Altman drew comparisons between the current AI investment frenzy and the dot-com bubble of the late 1990s, noting that while some valuations are “insane” and “irrational,” the technology is real and transformative.

“Are we in a phase where investors as a whole are overexcited by AI? In my opinion, yes,” he said. “Is AI the most important thing to happen in a very long time? My opinion is also yes.”

He admitted that some investors will “get burned,” but argued society as a whole will not regret large-scale spending on AI.

Part of OpenAI’s funding path may include going public, though Altman declined to provide a timeline. “I do think we have to go public someday, probably,” he said, while also admitting he may not be “well-suited” to run a public company.

Altman now views OpenAI as operating like four companies: a consumer technology business, a mega-scale infrastructure builder, a research lab, and a hub for new ventures including hardware. He also hinted at potential investments in brain-computer interface technology.
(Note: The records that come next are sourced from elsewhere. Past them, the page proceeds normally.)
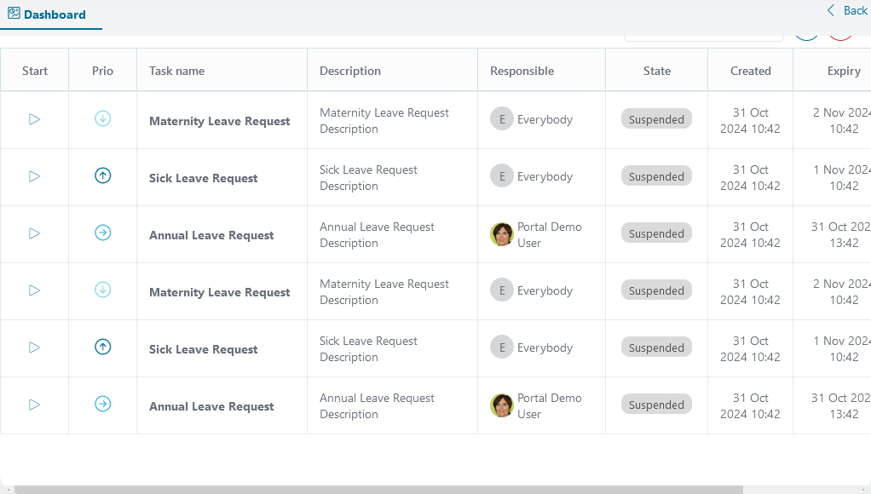Select the second Annual Leave Request task name
Image resolution: width=871 pixels, height=494 pixels.
click(x=211, y=406)
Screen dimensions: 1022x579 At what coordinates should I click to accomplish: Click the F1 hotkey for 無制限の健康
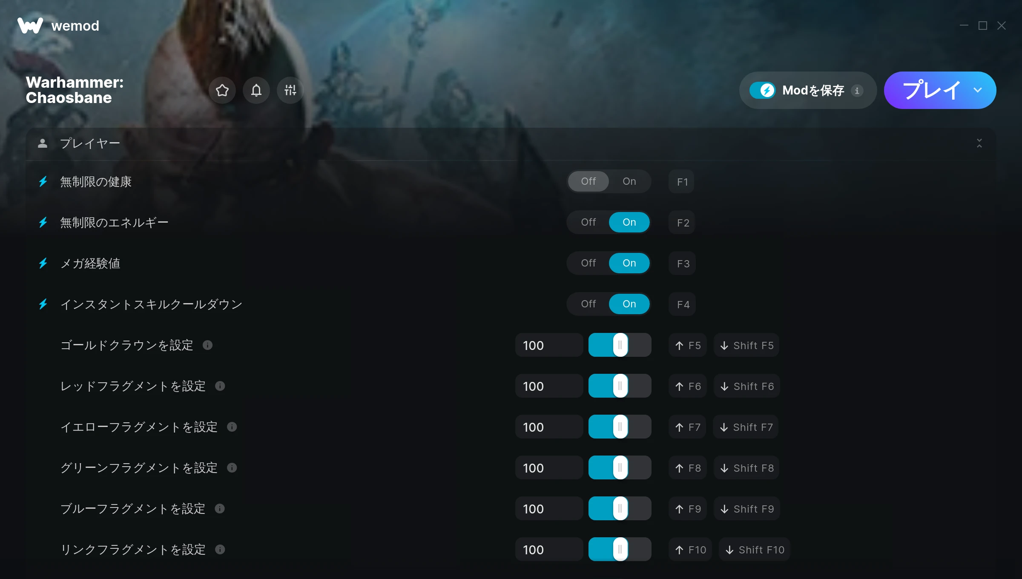[x=682, y=182]
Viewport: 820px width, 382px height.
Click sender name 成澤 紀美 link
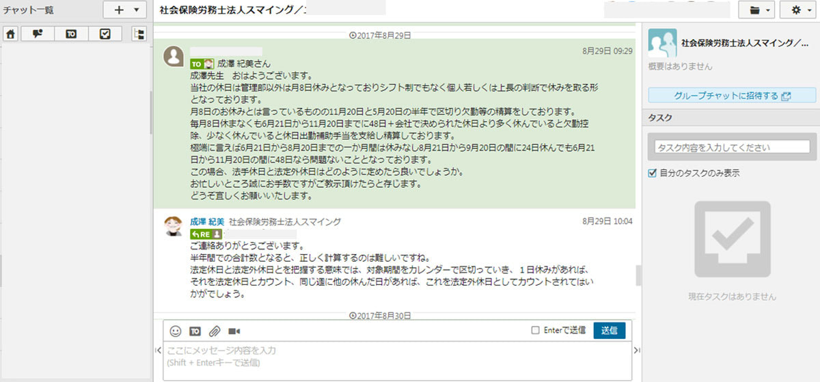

To help manage operations, OpenAI recently hired Fidji Simo, former Instacart CEO, to lead its applications business. “I can’t run four companies,” Altman remarked. “It’s an open question if I can run one.”

Altman also addressed the troubled launch of GPT-5, which drew mixed reactions from users frustrated with its writing style and the retirement of older models.

“I think we totally screwed up some things on the rollout,” Altman admitted. “We’ve learned a lesson about what it means to upgrade a product for hundreds of millions of people in one day, and the differences in the kinds of attachment people have with this product versus previous products.”

Despite the rocky debut, Altman said OpenAI remains committed to its ambitious vision, expecting that huge profits will eventually follow the unprecedented scale of investment.